Yargıtay Kararı 22. Hukuk Dairesi 2017/19475 E. 2019/1720 K. 23.01.2019 T.

YARGITAY KARARI
DAİRE : 22. Hukuk Dairesi
ESAS NO : 2017/19475
KARAR NO : 2019/1720
KARAR TARİHİ : 23.01.2019

MAHKEMESİ :İş Mahkemesi
DAVA TÜRÜ : ALACAK

Taraflar arasında görülen dava sonucunda verilen kararın, temyizen incelenmesi davalı vekili tarafından istenilmekle, temyiz talebinin süresinde olduğu anlaşıldı. Dava dosyası için Tetkik Hakimi … tarafından düzenlenen rapor dinlendikten sonra dosya incelendi, gereği konuşulup düşünüldü:

Y A R G I T A Y K A R A R I

Davacı İsteminin Özeti:
Davacı vekili, müvekkilinin davalı işyerinde 23.03.2011 tarihinde iş makinesi operatörü olarak işe başladığını, 19.06.2013 tarihine kadar kesintisiz çalıştığını, iş akdine davalının haksız son verdiğini ileri sürerek bir kısım işçilik alacaklarının tahsilini talep etmiştir.
Davalı Cevabının Özeti:
Davalı vekili, davanın reddine karar verilmesini istemiştir.
Mahkeme Kararının Özeti:
Mahkemece, toplanan delillere ve bilirkişi raporuna göre, davanın kısmen kabulüne karar verilmiştir.
Temyiz:
Kararı davalı vekili temyiz etmiştir.
Gerekçe:
1-Dosyadaki yazılara, toplanan delillerle kararın dayandığı kanuni gerektirici sebeplere göre, davalının aşağıdaki bentlerin kapsamı dışındaki tüm temyiz itirazlarının reddine karar vermek gerekmiştir.
2-Taraflar arasında fazla çalışma ücretinin hesaplanma şeklinde uyuşmazlık vardır.
Hükme esas alınan bilirkişi raporunda, tanık anlatımlarından hareketle davacının 07.00-18.00 saatleri arasında 1 saat yemek molası ve yarım saat dinlenme olacak şekilde toplam 1,5 saat ara dinlenme yaptığı kabul edilerek; 11 saat-1,5 saat ara ile günlük 10,5 saat çalıştığı ve 6 gün üzerinden haftalık 63 saat çalışarak davacının 18 saat haftalık fazla mesai yaptığı kabulüne göre hesaplama yapılmıştır. Ancak davacının 1,5 saat ara dinlenme ile günlük çalışma süresinin 9,5 saat olduğu anlaşıldığından, davacının yasal çalışma sınırı olan 45 saati aşan 12 saat haftalık fazla mesaisi bulunmaktadır. Fazla çalışma hesabının buna göre yapılması gerekirken haftalık 18 saat fazla mesai yaptığı kabulüne göre hesaplama yapılması hatalı olmuştur.
3- Bir diğer uyuşmazlık, davacıya ödendiği bildirilen fazla çalışma ile ulusal bayram genel tatil ücretlerinin belirlenmesi, mahsubu veya dışlanması konusundadır.

### Çalışma Talimatları
1. Yargıtay kararına göre aşağıdaki soruları yanıtlayın:
(a) Davacı davalı işyerinde hangi tarihte ve hangi görevle işe başlamıştır?
(b) Mahkeme davayla ilgili nasıl bir karar vermiştir?
(c) Davacının yasal sınırı aşan haftalık fazla mesaisi kaç saattir?
2. Yargıtay kararında "Hükme esas alınan bilirkişi raporunda" diye başlayan paragrafı, temel bilgileri koruyarak daha kısa biçimde yeniden yazın.
3. Yargıtay kararında "2-Taraflar arasında fazla" sözlerinden aşağıya, "yapılması hatalı olmuştur." sözlerine kadar her şeyi harfi harfine yazıya geçirin.

### Kayıtlı Satırlar
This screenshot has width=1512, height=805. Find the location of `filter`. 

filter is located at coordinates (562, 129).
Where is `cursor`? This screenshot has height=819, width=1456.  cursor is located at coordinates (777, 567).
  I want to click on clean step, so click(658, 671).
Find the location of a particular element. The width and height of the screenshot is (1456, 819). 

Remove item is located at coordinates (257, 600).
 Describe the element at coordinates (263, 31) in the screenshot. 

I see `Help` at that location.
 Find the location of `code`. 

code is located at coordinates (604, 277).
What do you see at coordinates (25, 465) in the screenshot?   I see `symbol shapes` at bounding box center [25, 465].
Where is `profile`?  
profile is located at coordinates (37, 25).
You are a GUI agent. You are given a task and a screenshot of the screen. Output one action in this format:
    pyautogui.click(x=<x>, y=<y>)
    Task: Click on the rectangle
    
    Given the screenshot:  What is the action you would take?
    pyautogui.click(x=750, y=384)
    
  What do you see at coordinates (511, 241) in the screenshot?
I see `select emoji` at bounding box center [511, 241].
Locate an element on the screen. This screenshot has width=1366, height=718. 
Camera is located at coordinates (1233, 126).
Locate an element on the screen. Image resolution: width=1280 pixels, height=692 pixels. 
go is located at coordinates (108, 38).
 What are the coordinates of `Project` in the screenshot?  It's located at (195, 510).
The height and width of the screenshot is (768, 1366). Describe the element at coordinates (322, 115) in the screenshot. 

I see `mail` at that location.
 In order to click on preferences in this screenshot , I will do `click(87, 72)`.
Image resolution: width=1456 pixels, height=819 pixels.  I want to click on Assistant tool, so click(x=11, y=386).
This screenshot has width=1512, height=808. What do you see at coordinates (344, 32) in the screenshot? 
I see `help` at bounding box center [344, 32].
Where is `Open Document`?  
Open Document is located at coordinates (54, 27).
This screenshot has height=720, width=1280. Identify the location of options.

### Verilen Yanıtlar
1.
(a) 23.03.2011 tarihinde, iş makinesi operatörü olarak.
(b) Davanın kısmen kabulüne karar vermiştir.
(c) 12 saat.

2. Bilirkişi raporu, tanık anlatımlarına dayanarak davacının 07.00-18.00 saatleri arasında toplam 1,5 saat ara dinlenme yaptığını kabul etmiştir. Buna göre davacının günde 10,5 saat, haftada 6 günden 63 saat çalıştığı ve haftalık 18 saat fazla mesai yaptığı varsayılarak hesaplama yapılmıştır. Oysa 1,5 saatlik ara dinlenmeyle günlük çalışma süresi 9,5 saattir. Davacının 45 saatlik yasal sınırı aşan haftalık fazla mesaisi de 12 saattir. Bu nedenle hesabın 18 saat üzerinden yapılması hatalıdır.

3.
2-Taraflar arasında fazla çalışma ücretinin hesaplanma şeklinde uyuşmazlık vardır.
Hükme esas alınan bilirkişi raporunda, tanık anlatımlarından hareketle davacının 07.00-18.00 saatleri arasında 1 saat yemek molası ve yarım saat dinlenme olacak şekilde toplam 1,5 saat ara dinlenme yaptığı kabul edilerek; 11 saat-1,5 saat ara ile günlük 10,5 saat çalıştığı ve 6 gün üzerinden haftalık 63 saat çalışarak davacının 18 saat haftalık fazla mesai yaptığı kabulüne göre hesaplama yapılmıştır. Ancak davacının 1,5 saat ara dinlenme ile günlük çalışma süresinin 9,5 saat olduğu anlaşıldığından, davacının yasal çalışma sınırı olan 45 saati aşan 12 saat haftalık fazla mesaisi bulunmaktadır. Fazla çalışma hesabının buna göre yapılması gerekirken haftalık 18 saat fazla mesai yaptığı kabulüne göre hesaplama yapılması hatalı olmuştur.